Data Tercatat:

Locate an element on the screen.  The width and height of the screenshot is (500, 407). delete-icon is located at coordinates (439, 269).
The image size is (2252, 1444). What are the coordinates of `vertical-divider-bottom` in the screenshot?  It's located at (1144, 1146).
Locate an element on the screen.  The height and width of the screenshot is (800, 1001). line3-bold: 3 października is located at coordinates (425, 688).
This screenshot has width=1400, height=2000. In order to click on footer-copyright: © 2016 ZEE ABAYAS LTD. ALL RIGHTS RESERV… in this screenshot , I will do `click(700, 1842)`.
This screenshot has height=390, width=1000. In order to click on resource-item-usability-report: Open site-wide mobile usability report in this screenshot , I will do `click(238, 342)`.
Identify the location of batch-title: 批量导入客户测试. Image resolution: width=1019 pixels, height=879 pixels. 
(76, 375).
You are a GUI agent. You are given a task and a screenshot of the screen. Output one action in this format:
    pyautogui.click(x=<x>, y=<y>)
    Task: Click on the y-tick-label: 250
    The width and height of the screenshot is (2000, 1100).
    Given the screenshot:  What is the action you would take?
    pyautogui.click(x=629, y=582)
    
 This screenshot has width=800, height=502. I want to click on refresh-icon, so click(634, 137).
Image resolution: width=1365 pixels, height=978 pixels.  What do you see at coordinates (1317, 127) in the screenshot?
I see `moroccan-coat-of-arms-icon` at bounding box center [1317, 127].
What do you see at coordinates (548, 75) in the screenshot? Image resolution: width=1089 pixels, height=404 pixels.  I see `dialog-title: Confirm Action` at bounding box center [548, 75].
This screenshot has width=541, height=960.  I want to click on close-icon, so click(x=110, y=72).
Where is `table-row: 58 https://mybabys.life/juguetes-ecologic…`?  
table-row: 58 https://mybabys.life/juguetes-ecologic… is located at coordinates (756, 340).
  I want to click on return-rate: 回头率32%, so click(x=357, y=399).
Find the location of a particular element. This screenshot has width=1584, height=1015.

Soal
Ganti setiap "Image resolution" di seluruh materi di atas menjadi "Screen resolution". Tulis ulang baris-barisnya tanpa perubahan lain.

Jawaban Tertulis
Locate an element on the screen.  The width and height of the screenshot is (500, 407). delete-icon is located at coordinates (439, 269).
The image size is (2252, 1444). What are the coordinates of `vertical-divider-bottom` in the screenshot?  It's located at (1144, 1146).
Locate an element on the screen.  The height and width of the screenshot is (800, 1001). line3-bold: 3 października is located at coordinates (425, 688).
This screenshot has width=1400, height=2000. In order to click on footer-copyright: © 2016 ZEE ABAYAS LTD. ALL RIGHTS RESERV… in this screenshot , I will do `click(700, 1842)`.
This screenshot has height=390, width=1000. In order to click on resource-item-usability-report: Open site-wide mobile usability report in this screenshot , I will do `click(238, 342)`.
Identify the location of batch-title: 批量导入客户测试. Screen resolution: width=1019 pixels, height=879 pixels. 
(76, 375).
You are a GUI agent. You are given a task and a screenshot of the screen. Output one action in this format:
    pyautogui.click(x=<x>, y=<y>)
    Task: Click on the y-tick-label: 250
    The width and height of the screenshot is (2000, 1100).
    Given the screenshot:  What is the action you would take?
    pyautogui.click(x=629, y=582)
    
 This screenshot has width=800, height=502. I want to click on refresh-icon, so click(634, 137).
Screen resolution: width=1365 pixels, height=978 pixels.  What do you see at coordinates (1317, 127) in the screenshot?
I see `moroccan-coat-of-arms-icon` at bounding box center [1317, 127].
What do you see at coordinates (548, 75) in the screenshot? Screen resolution: width=1089 pixels, height=404 pixels.  I see `dialog-title: Confirm Action` at bounding box center [548, 75].
This screenshot has width=541, height=960.  I want to click on close-icon, so click(x=110, y=72).
Where is `table-row: 58 https://mybabys.life/juguetes-ecologic…`?  
table-row: 58 https://mybabys.life/juguetes-ecologic… is located at coordinates (756, 340).
  I want to click on return-rate: 回头率32%, so click(x=357, y=399).
Find the location of a particular element. This screenshot has width=1584, height=1015.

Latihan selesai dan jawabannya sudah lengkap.